→ About this task:
Report every line of the material that contains the string "Open".

→ Dataset:

* * * * * * * * *

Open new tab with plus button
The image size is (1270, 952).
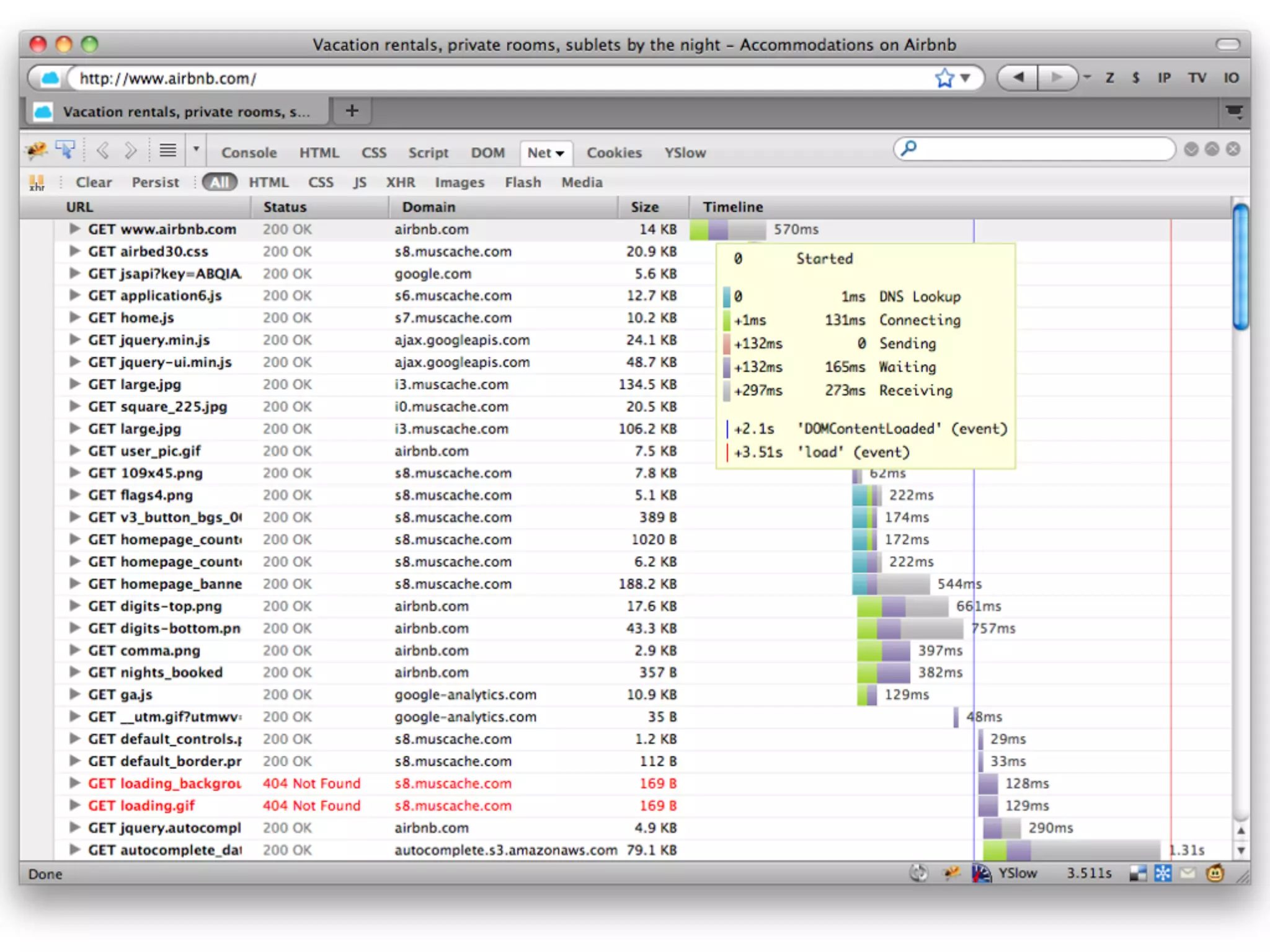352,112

* * * * * * * * *

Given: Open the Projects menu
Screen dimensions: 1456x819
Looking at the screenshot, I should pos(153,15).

* * * * * * * * *

→ Answer to this problem:
Open new tab with plus button
Given: Open the Projects menu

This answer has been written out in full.